Nigel Farage has said he will not be publishing his tax return, as pressure builds for all MPs to reveal their financial details.

The Ukip leader said the details of tax payments were a "private matter" for people.

Last week David Cameron took the unprecedented step of publishing details of his tax return in the wake of revelations about an offshore fund run by his late father. This afternoon the prime minister is expected to come out fighting in the Commons, hitting back at Labour attacks.

Jeremy Corbyn has said he will publish details of his tax return and has suggested all MPs - and political journalists - should do the same. 

Farage told BBC Radio 4 on Sunday evening he would not be doing so. "The answer for me is no. Big no," he said.

"I’m worried where we’re going with this. If we want to have party leaders publish their tax return, that means MPs must do so; presumably then all councillors must do so, bishops of course must do so, generals must do so, BBC presenters must do so."

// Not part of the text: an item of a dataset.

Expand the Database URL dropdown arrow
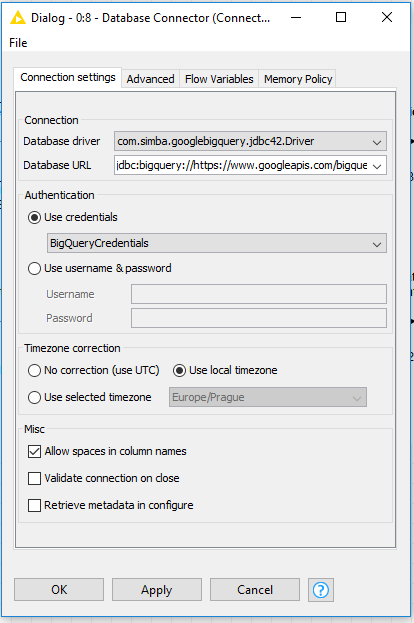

Farage added: "Actually, I think in this country what people earn is regarded as a private matter."

On Monday morning, Conservative backbencher Jacob Rees-Mogg said it was inevitable that MPs would have to follow Cameron's lead as "Caesar's wife be above suspicion".

"I think I am going to have to. I think the mood has become one in which I think all MPs within a year or two will be publishing their returns and I am not going to be the one holding out against that," he said.

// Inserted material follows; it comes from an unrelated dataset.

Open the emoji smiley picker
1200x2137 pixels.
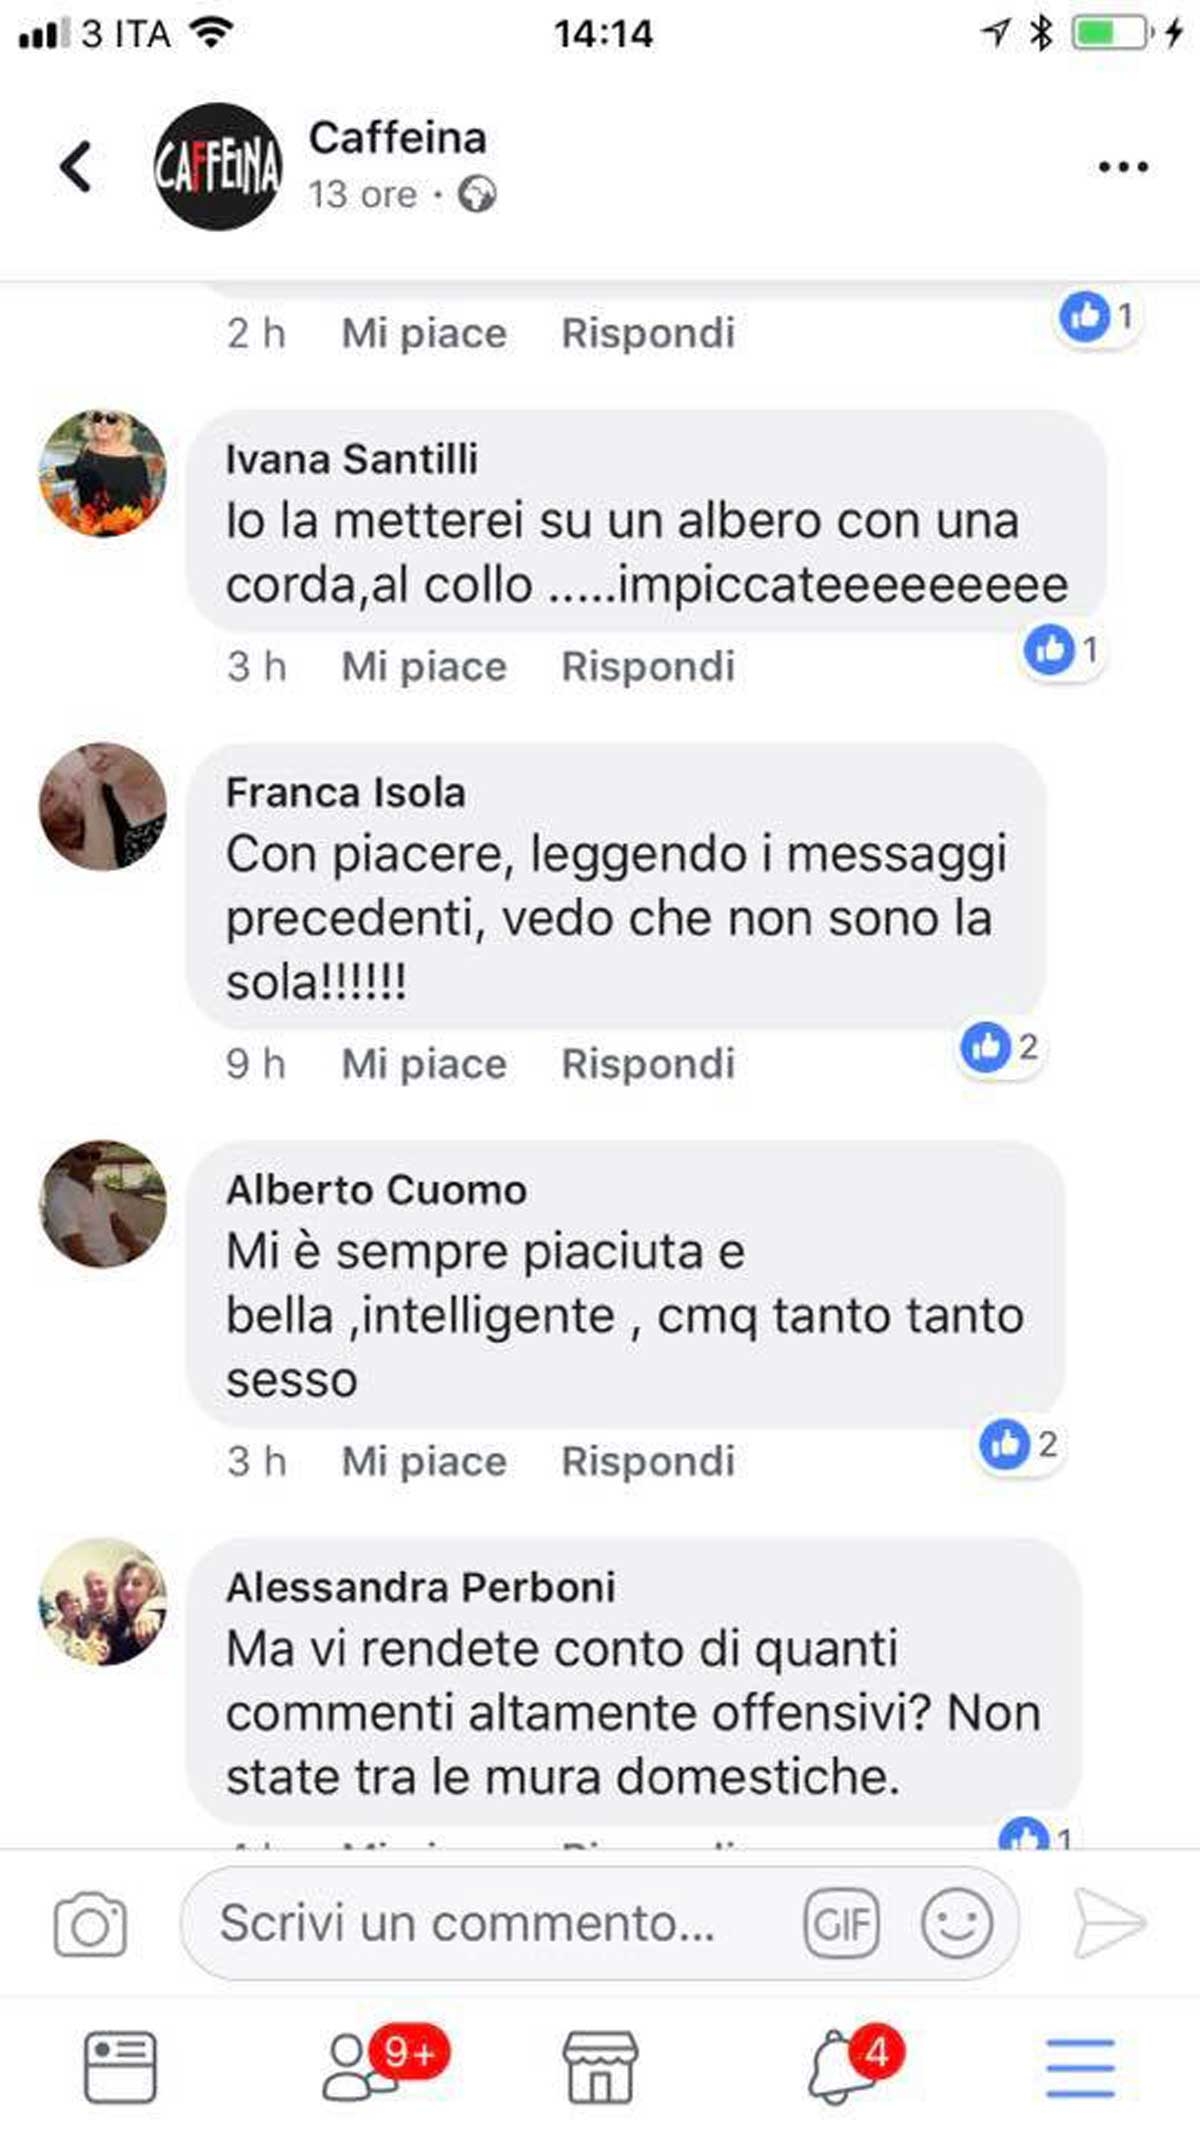pyautogui.click(x=956, y=1923)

"If you are managing the country's affairs the electorate want to know that you are doing it properly and independently."

He added: "I think it is a pity we have lost privacy but it is to some extent it is politicians' fault because we have lost the trust of the public as much as anything over the expenses affair."

Defence minister Penny Mordaunt has also said MPs publishing their tax returns "will have to happen" if the voters want it.

However energy secretary Amber Rudd told has said forcing all MPs to do it might not "necessarily the right way to go"

Speaking to the Andrew Marr programme on Sunday, Corbyn said "money and politics have to be treated with the greatest sense of openness possible" and people in public life should open up their finances to closer inspection.

“I think we are moving in that direction, I think it’s probably a good thing if we move generally in that direction so everybody knows what influences are at play," he said.

"I think we need to consider how far it goes, how far it goes to other people involved in public life."

Corbyn told Marr: “I mean you are involved in public life as a very important commentator on the BBC, as many others are. I think we need to know what influences are at work."